◆ WHAT IS BEING ASKED
The listing below must be returned in full and unchanged, without the images it carries.

◆ SUPPLIED MATERIAL
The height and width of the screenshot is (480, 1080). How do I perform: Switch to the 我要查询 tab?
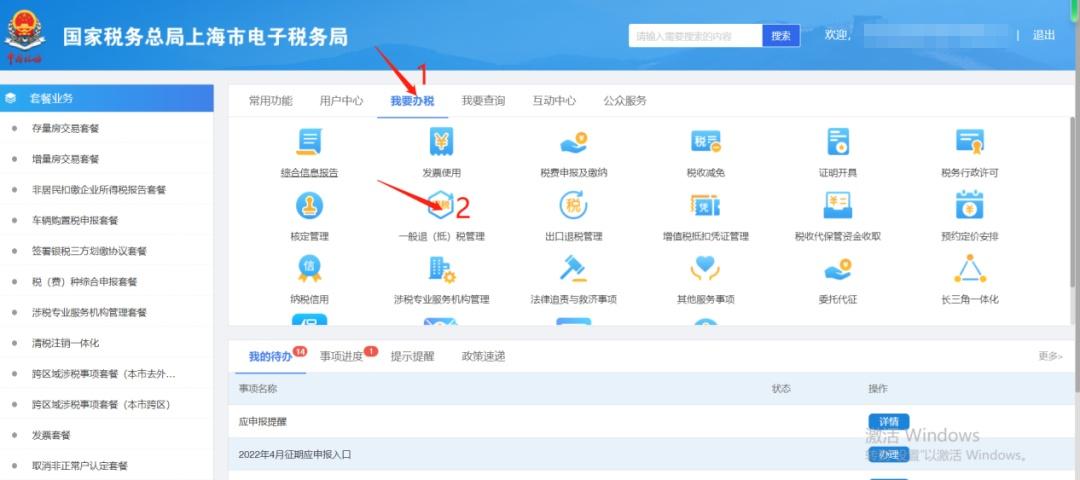(x=483, y=101)
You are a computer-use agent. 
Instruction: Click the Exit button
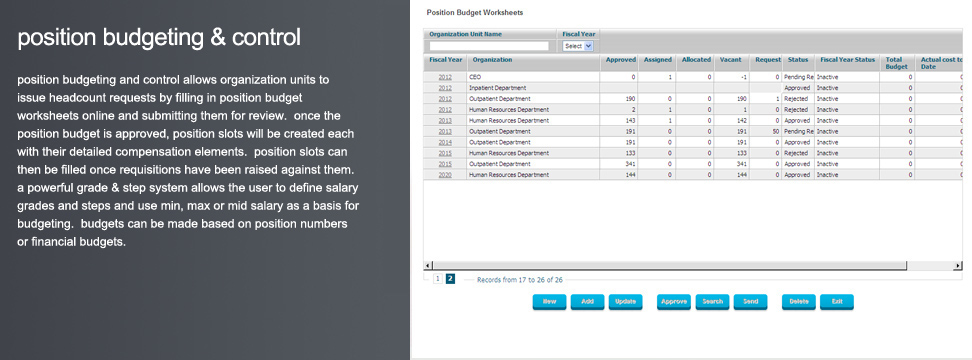click(837, 302)
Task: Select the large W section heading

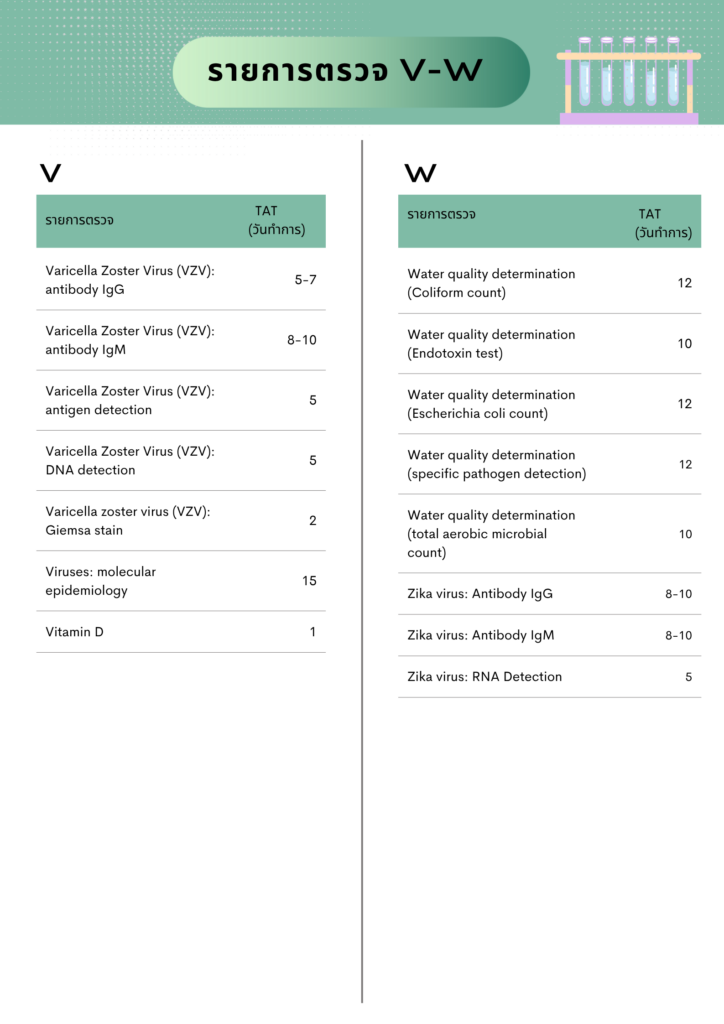Action: [420, 173]
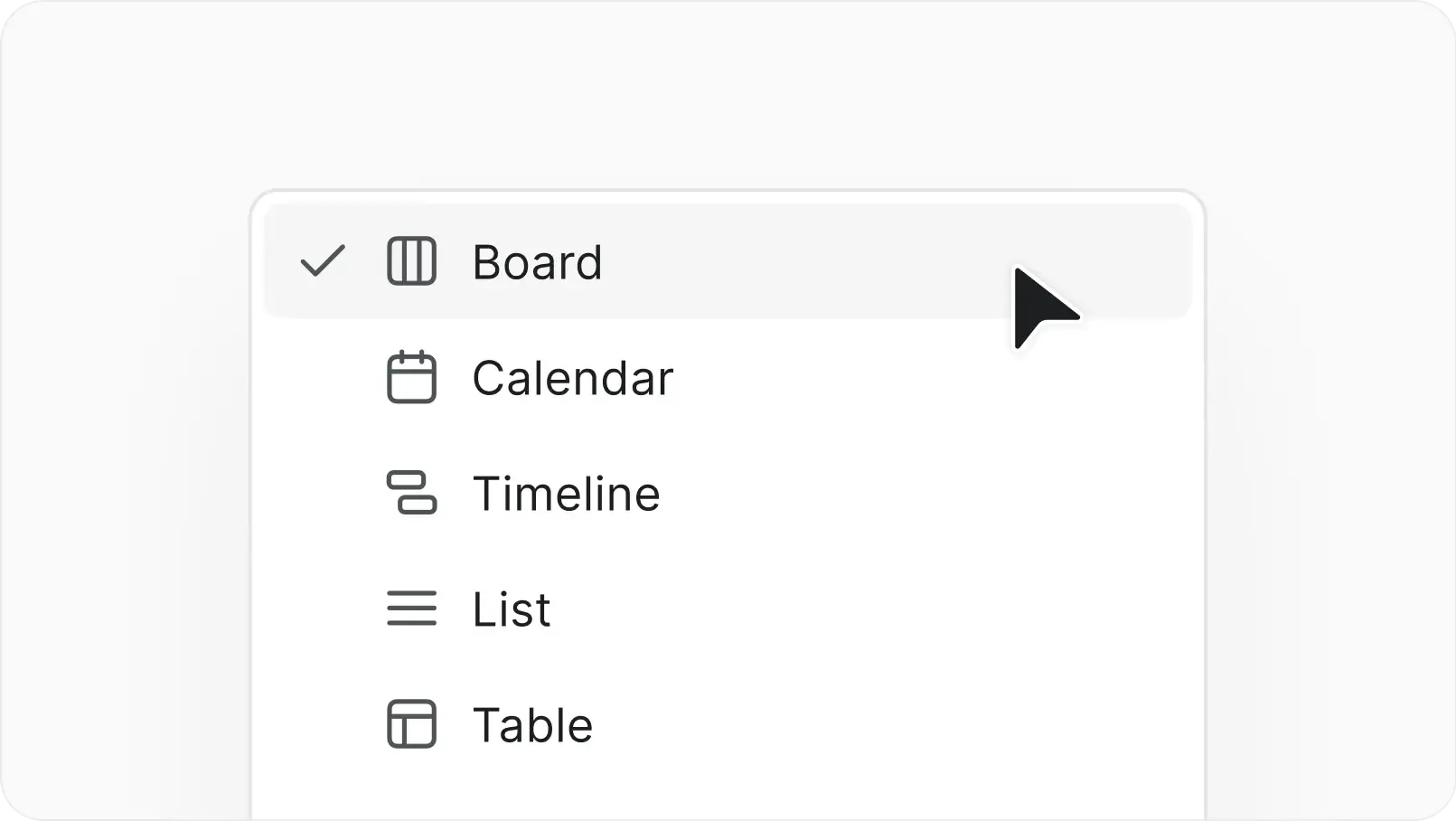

◆ YOUR SOLUTION
The height and width of the screenshot is (480, 1080). How do I perform: Switch to the 我要查询 tab?
(x=483, y=101)
You are a computer-use agent. 
Instruction: Click the Exit button
click(837, 302)
Task: Select the large W section heading

Action: [420, 173]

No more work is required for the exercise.